As the pace increased so the need to simplify our analysis of value became more apparent. Agents, valuers, and almost everyone associated with the valuation and marketing of property, moved away from the sort of comprehensive analysis which took account of the accommodation, type, style, location and quality of accommodation in favour of the simplified medium of appraising it in terms of £s per square foot.
Very little account was taken of the design, layout, condition, storey or aspect. Sales were happening so fast that there really wasn't time to take account of such 'trivialities'.
Newly converted apartments in a development which we handled in Collingham Place were sold during 2007 at a mean average price of just over £1,100 per sq ft, and in Barkston Gardens we sold an unmodernised 1,350 sq ft flat for £1.25m, which equated to approx £925 per sq ft.
Further West we recorded a sale in Earls Court Square at £465,000. This was a 538 sq ft flat with 1 bedroom. The price per sq ft was therefore £864. Wherever one looked in SW5 it was hard to find anything for sale being quoted at much less than £700 per sq ft.

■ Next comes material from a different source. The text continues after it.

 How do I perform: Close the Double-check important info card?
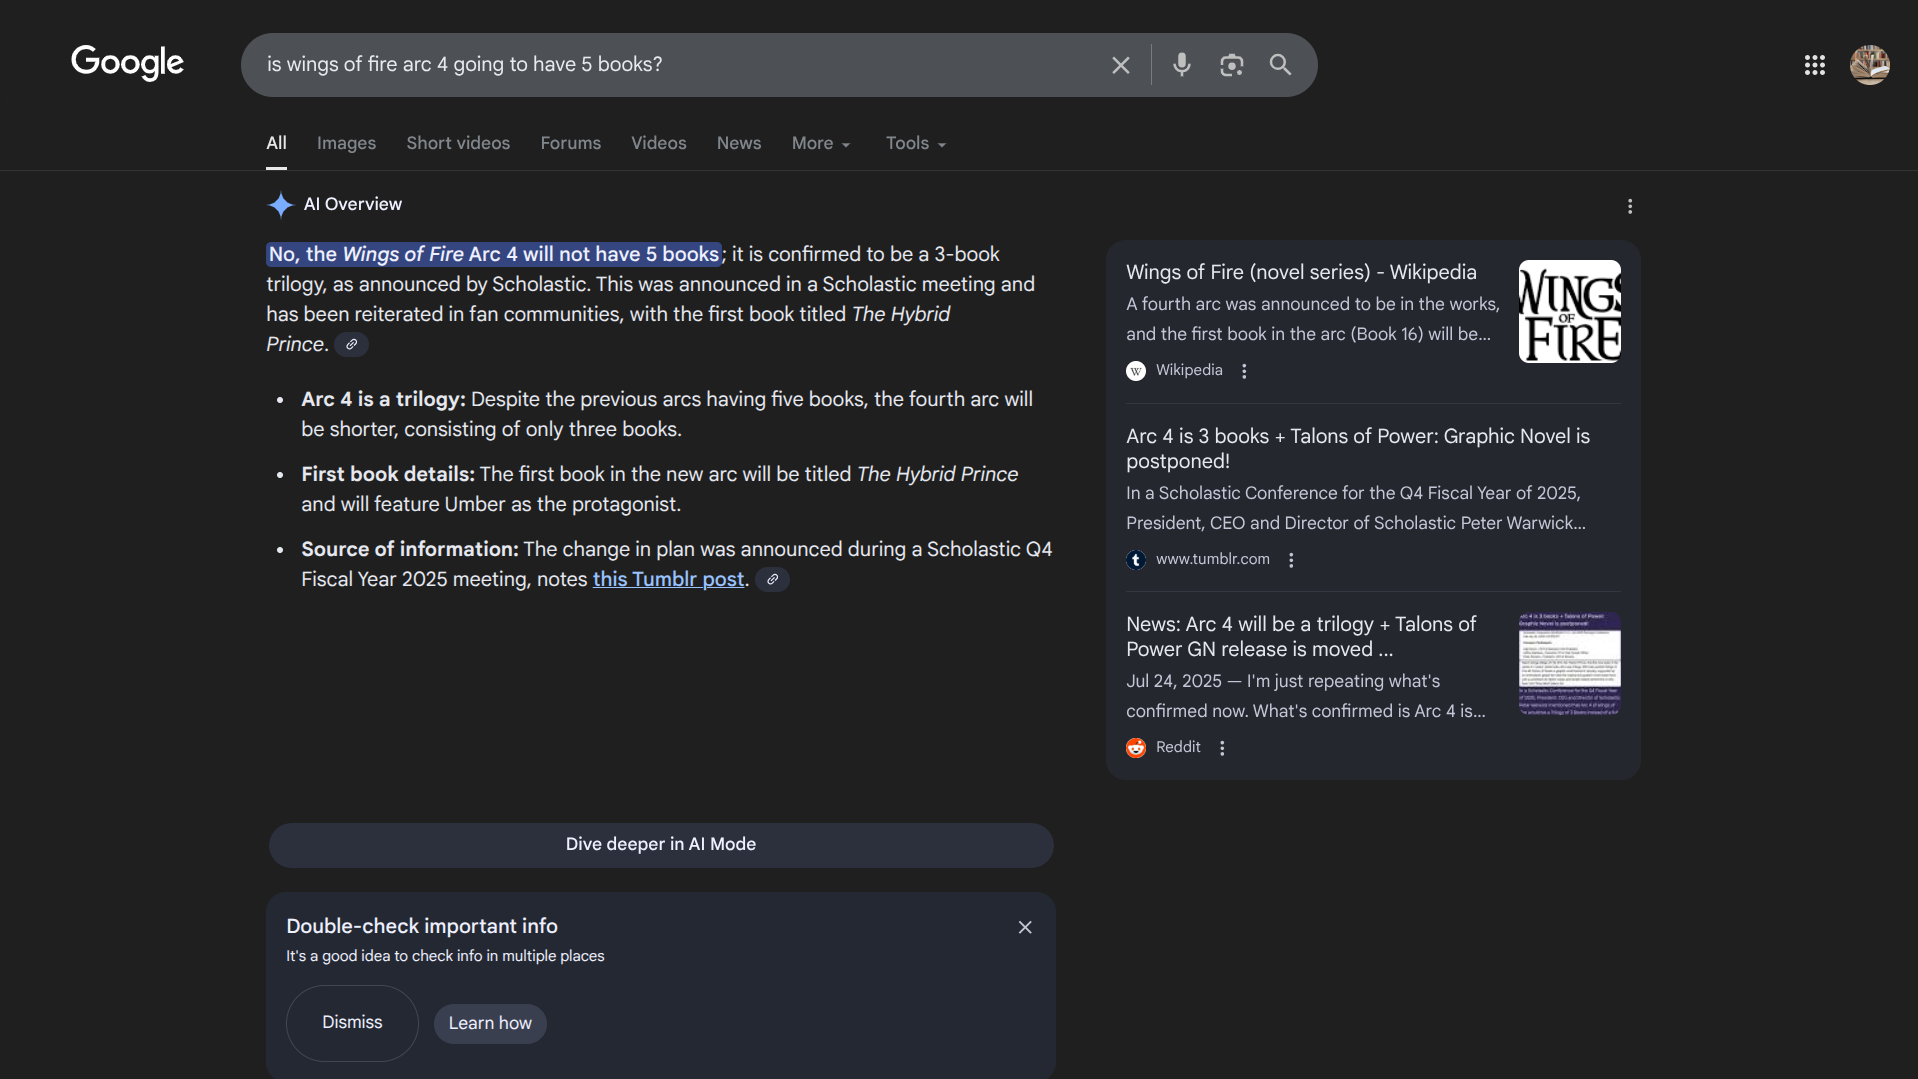[1024, 927]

Mirroring the slick attitudes of the new City culture, homes had become commodified and were being sold, like pieces of cloth, by the measure. And sadly just as the City seems reluctant to reform itself now, so we find that property is once again being sold 'by the foot'.
Within months of the 2007 spike in property prices, the financial world was to turn itself on its head, and by the end of 2008 the likes of Lehman Brothers Bank were history. RBS, Lloyds and Barclays share prices were tumbling at an unprecedented rate and although the Bank of England base rate had been cut to 'next to nothing', for the first time in history there was barely a home mortgage to be found.
Fast forward a year and we find ourselves in an intriguing situation. There are still very few viable mortgage loans available, yet house prices have bounced back and sales are being made.
But that's not the end of the story. The interesting aspect of all this is that prices have recovered quite remarkably.
So much so that we recently 'sold out' a small development in Kempsford Gardens, achieving up to £865 per sq ft for a compact 2 bedroom apartment.
And there are other examples of the recovering market too. Take Wetherby Mansions where we currently have competing bids for a 2,100 sq ft apartment in excess of £835 per sq ft. The end measure is not yet known.
The market is not yet at the heady levels of the 2007 peak. Nevertheless there is no doubt that, in Kensington for sure, it has bounced back with a vengeance. So much so that we're all once more talking in terms of square feet rather than taking the time to consider the more abstract aesthetic qualities of the subject property.
And to add fuel to this current fire we have the bizarre additional ingredient, being the cash buyer. It seems that many investors have recently lost faith in the money markets and, instead, are quite content to take the old fashioned view that their money is best tied up in bricks and mortar. What goes around comes around!